Rolex, whatever the model, Audemars Piguet and in particular its Royal Oak, the Nautilus from Patek Philippe, Ballon bleu by Cartier, not to mention others by Panerai, Jaeger-LeCoultre, TAG Heuer, IWC or Breitling, these icons now come in black, blue or grey, with coloured, redesigned dials and hands in different shades. Just don’t expect your local authorised retailer to have them on display. While personalisation of watches is nothing new – the very earliest timepieces were exceptionally rare and precious objects, produced at their owner’s request – over the past decade a new business has emerged customising series-produced models. Latest in line is Artisans de Genève, which launched this autumn. Somewhere between the desire to stand out and self-staging, this is a rising trend.
The need to be different
“I was so proud of my Rolex Daytona. Owning it made me feel I was someone special, someone different,” recalls George Bamford, who co-founded Bamford Watch Department in 2004. “Imagine my disappointment when I saw other guests at a dinner party wearing exactly the same watch.” Artisans de Genève, in its presentation video, is adamant: “Made-to-measure watchmaking is the future, the only real way to set oneself apart.” Today’s clients clearly feel drawn towards watches which, on the outside at least, have been personalised to their taste. Seen from a different angle, this trend could be a response to the success these iconic watches enjoy. What options are there to restore a sense of exclusivity to a watch sold thousands of times over worldwide?
Colour combinations and imagination
Bamford Watch Department in London, Artisans de Genève and Black-Out Concept, established in Geneva in 2007, all these companies are there to help customers satisfy this urge to stand out. “Our online simulator has registered up to twenty projects a day,” says Gregory Carinci, executive assistant at Black-Out Concept. “Not all of them led to orders, but demand is stepping up pace.” At Bamford Watch Department, in addition to personalisation requests and collections produced in collaboration with contemporary artists such as José Parla, the company also issues limited editions.
These specialised workshops propose surface treatments (PVD, DLC, plus an exclusive formula at Black-Out Concept) and various colour options for the different display elements. Customers can also add text, their initials for example, or artwork to their watch. Exterior and movement are covered by a minimum two-year warranty. As for pricing, Artisans de Genève charges in the region of EUR 1,200 for DLC coating, while a customised Rolex Sky-Dweller in white gold sells for EUR 54,000 at Bamford compared with EUR 39,000 in a store.
The brands whose watches receive this custom treatment take a matter-of-fact view.
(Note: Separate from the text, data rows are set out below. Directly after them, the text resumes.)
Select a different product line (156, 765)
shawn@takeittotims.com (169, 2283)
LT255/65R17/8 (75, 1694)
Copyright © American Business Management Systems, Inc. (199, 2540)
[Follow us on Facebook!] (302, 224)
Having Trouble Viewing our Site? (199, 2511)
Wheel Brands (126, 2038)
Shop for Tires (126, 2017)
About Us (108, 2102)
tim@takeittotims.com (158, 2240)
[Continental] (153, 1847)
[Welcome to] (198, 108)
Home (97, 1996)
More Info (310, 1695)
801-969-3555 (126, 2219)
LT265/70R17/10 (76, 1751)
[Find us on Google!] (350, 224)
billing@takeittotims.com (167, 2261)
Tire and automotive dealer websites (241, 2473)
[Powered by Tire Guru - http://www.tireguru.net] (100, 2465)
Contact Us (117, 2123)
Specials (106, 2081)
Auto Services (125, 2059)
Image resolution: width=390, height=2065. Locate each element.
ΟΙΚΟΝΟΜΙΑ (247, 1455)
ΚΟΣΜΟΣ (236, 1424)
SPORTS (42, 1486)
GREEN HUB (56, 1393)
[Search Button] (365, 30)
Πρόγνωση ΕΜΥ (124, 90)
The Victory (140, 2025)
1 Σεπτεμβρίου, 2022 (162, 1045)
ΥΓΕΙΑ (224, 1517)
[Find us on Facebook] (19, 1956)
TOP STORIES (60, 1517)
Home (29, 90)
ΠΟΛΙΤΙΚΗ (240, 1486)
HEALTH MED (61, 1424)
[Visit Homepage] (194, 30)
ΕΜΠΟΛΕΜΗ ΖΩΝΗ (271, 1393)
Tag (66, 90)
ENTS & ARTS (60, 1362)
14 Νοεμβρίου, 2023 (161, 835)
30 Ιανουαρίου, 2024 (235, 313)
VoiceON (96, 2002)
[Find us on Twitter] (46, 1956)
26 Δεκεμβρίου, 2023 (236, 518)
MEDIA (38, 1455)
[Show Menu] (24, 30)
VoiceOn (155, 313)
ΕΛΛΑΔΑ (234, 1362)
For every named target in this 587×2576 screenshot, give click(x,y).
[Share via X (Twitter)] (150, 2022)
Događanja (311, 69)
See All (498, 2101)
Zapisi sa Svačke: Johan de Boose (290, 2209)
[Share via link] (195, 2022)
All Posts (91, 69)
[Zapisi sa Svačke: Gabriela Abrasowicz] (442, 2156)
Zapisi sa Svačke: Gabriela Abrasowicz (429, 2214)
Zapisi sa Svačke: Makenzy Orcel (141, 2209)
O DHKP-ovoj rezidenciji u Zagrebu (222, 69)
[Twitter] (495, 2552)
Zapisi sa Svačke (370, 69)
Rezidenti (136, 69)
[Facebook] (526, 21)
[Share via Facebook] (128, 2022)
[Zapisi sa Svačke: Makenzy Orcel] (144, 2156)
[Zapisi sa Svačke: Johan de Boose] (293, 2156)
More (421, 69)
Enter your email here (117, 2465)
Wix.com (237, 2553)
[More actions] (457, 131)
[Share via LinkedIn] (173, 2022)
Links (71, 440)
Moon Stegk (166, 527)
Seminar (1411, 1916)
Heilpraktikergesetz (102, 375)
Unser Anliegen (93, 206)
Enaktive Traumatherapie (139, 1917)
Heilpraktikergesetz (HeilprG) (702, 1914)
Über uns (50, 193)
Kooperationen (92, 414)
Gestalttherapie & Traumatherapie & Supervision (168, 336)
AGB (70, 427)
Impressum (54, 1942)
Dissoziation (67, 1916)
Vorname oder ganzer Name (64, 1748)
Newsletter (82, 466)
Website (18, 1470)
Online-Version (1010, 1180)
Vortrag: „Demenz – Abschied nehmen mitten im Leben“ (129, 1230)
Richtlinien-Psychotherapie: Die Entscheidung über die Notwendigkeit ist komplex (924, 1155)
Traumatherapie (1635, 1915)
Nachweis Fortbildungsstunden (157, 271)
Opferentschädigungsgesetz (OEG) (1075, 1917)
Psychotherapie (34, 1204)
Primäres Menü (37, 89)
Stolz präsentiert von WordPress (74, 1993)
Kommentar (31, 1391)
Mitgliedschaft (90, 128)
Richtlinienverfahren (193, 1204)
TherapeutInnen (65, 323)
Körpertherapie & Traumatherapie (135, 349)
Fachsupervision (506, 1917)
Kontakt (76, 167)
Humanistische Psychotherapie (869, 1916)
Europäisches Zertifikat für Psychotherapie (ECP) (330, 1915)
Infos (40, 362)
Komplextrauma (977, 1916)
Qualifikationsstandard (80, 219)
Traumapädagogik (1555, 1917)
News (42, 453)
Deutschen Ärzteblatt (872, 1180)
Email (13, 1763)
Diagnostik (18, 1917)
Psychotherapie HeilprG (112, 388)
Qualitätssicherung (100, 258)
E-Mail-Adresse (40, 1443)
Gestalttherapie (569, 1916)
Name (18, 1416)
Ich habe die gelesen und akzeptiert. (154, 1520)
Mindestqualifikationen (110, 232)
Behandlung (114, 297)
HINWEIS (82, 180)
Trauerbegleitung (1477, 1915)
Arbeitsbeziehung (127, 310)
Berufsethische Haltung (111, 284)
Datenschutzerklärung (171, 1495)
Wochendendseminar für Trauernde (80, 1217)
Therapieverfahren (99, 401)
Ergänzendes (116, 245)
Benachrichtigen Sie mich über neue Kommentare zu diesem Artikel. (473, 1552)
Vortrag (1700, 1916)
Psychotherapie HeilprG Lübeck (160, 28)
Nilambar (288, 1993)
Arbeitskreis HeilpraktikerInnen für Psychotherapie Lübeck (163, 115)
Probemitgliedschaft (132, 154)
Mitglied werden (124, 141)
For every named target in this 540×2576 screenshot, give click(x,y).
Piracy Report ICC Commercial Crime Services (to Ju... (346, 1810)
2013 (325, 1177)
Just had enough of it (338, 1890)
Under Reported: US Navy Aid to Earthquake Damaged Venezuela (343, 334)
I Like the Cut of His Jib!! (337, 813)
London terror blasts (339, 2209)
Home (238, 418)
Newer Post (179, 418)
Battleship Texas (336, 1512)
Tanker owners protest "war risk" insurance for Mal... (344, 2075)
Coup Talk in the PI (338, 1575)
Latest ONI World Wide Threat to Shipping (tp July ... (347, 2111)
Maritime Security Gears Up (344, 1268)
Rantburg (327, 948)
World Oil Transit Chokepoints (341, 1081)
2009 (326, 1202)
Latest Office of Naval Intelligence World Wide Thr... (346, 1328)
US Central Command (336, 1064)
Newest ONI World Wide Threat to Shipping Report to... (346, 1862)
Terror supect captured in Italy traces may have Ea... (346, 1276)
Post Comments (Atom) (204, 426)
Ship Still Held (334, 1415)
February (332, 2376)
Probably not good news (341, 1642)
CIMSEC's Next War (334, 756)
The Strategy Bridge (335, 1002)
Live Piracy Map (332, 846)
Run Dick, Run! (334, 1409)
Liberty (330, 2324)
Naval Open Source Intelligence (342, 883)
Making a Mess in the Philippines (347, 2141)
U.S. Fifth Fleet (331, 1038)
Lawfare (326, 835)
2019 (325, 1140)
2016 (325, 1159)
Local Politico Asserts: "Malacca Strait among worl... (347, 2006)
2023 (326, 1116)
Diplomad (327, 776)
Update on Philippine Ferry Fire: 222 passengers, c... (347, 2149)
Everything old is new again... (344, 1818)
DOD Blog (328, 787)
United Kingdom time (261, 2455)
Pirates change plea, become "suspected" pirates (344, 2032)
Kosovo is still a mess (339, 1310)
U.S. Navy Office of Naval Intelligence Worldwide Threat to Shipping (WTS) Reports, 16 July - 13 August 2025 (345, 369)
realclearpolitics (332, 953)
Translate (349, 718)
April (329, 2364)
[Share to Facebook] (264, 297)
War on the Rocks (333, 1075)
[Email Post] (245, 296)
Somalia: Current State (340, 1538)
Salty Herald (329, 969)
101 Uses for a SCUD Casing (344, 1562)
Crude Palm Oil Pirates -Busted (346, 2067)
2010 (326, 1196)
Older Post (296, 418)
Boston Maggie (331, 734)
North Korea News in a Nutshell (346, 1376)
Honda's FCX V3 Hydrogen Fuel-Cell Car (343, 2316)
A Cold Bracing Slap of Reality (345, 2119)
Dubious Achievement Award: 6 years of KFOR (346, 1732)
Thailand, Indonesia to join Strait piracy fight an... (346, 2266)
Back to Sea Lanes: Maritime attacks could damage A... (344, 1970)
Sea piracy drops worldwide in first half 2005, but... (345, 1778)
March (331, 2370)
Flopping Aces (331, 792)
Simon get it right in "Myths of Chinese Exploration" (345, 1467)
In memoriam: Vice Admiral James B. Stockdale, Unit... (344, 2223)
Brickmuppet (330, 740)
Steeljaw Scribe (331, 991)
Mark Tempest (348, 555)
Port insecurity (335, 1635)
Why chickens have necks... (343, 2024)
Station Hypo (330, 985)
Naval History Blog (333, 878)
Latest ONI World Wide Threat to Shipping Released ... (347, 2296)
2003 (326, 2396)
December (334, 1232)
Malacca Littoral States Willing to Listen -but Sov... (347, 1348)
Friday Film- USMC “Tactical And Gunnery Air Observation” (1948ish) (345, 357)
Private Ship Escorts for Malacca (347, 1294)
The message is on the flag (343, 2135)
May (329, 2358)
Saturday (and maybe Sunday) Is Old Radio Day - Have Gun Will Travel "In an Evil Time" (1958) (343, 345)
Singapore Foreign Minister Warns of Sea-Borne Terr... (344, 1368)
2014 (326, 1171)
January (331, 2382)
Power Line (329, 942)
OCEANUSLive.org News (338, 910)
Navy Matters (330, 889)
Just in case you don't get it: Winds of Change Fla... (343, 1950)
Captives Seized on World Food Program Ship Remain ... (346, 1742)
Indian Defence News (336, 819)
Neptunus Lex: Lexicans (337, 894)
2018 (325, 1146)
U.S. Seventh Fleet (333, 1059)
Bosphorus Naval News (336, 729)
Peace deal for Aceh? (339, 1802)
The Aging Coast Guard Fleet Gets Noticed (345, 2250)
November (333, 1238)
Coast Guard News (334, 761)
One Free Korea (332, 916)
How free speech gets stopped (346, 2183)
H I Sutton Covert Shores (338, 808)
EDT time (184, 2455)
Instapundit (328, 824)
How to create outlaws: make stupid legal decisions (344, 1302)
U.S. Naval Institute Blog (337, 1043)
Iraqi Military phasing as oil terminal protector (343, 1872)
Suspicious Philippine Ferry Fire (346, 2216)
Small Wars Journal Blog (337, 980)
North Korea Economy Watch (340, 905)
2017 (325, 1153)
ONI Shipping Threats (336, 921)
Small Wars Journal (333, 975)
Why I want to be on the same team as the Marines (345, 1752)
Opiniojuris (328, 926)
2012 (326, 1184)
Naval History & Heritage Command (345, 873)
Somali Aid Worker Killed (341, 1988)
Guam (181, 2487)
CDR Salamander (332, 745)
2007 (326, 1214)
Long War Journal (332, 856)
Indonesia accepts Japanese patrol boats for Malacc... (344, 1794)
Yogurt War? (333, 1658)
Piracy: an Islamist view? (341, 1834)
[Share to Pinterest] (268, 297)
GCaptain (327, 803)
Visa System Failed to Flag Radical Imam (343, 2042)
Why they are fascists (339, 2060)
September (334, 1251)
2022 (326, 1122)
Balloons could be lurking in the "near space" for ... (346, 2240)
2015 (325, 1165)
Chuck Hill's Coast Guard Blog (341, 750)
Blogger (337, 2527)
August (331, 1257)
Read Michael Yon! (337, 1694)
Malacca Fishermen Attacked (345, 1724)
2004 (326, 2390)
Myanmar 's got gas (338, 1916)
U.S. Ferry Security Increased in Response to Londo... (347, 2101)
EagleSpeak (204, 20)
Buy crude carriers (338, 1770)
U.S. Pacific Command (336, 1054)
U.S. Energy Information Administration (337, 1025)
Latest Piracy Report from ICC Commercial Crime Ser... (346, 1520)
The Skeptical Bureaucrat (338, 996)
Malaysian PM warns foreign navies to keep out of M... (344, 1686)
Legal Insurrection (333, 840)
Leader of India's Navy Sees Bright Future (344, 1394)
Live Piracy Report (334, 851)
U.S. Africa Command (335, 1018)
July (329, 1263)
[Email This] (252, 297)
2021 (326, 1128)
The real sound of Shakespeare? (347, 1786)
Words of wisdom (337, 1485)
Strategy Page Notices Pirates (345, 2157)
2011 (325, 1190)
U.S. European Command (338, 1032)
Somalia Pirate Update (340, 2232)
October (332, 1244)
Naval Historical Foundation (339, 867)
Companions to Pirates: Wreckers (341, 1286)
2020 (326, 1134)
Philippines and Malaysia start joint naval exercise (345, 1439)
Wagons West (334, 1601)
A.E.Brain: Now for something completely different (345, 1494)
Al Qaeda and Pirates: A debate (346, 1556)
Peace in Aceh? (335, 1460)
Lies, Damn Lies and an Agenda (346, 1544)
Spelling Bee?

Provided the “spirit” of the watch is preserved, and changes are executed to the same standard of quality as the original, they generally have no objections. “I understand this need to own a unique product,” says Octavio Garcia, artistic director at Audemars Piguet. “These services have become more affordable too, although a model which has been modified automatically loses some of its value, not forgetting that the original warranty is no longer valid. Of course, all the major brands already propose a bespoke service should customers really express the wish.”
Be that as it may, George Bamford recently announced that two brands, both of whose watches pass through his workshops, had asked him to take the head of a new personalisation department. An offer he declined. To convince, these companies are especially attentive to customer relations, quality of execution, and service. For example, Bamford Watch Department receives its customers in a comfortable lounge, akin to a horological cabinet of curios, while Artisans de Genève concentrates on social media and uses digital communication to make itself known.